Exercise data:
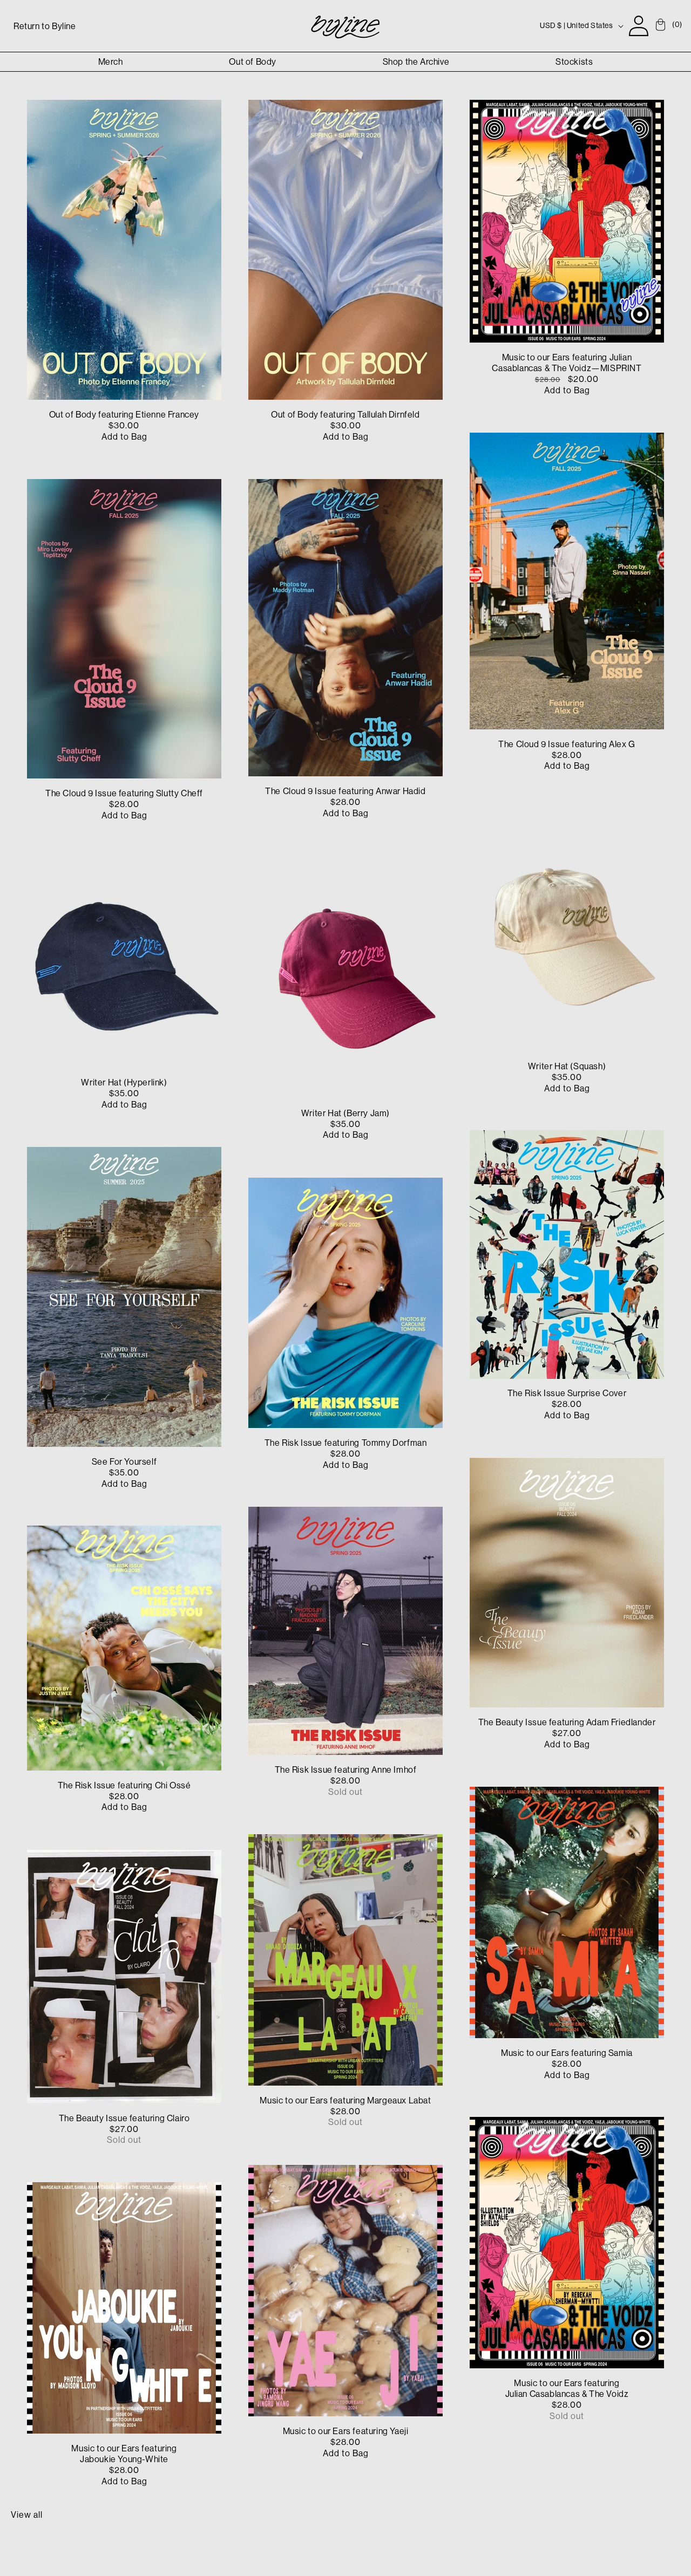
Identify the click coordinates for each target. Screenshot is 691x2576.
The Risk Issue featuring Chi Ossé (124, 1785)
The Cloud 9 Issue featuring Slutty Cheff (124, 793)
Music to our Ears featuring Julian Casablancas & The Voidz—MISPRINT (566, 362)
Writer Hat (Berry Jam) (345, 1113)
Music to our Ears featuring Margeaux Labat (345, 2100)
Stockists (574, 61)
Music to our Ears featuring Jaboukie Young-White (124, 2453)
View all (27, 2514)
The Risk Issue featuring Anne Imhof (346, 1770)
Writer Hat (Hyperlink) (124, 1082)
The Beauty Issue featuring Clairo (124, 2117)
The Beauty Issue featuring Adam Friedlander (567, 1722)
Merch (110, 61)
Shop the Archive (416, 61)
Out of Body (252, 61)
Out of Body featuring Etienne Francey (124, 414)
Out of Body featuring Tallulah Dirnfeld (345, 414)
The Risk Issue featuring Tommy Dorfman (346, 1442)
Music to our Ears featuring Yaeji (346, 2430)
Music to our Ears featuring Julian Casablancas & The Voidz (567, 2388)
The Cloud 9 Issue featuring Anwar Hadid (345, 790)
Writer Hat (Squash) (567, 1066)
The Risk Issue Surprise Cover (566, 1393)
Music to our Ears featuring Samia (567, 2052)
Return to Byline (44, 26)
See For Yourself (124, 1461)
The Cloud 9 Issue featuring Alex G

Work required:
A complete answer reproduces every line of the records in which the word "Cloud" occurs.

Output of the exercise:
The Cloud 9 Issue featuring Slutty Cheff (124, 793)
The Cloud 9 Issue featuring Anwar Hadid (345, 790)
The Cloud 9 Issue featuring Alex G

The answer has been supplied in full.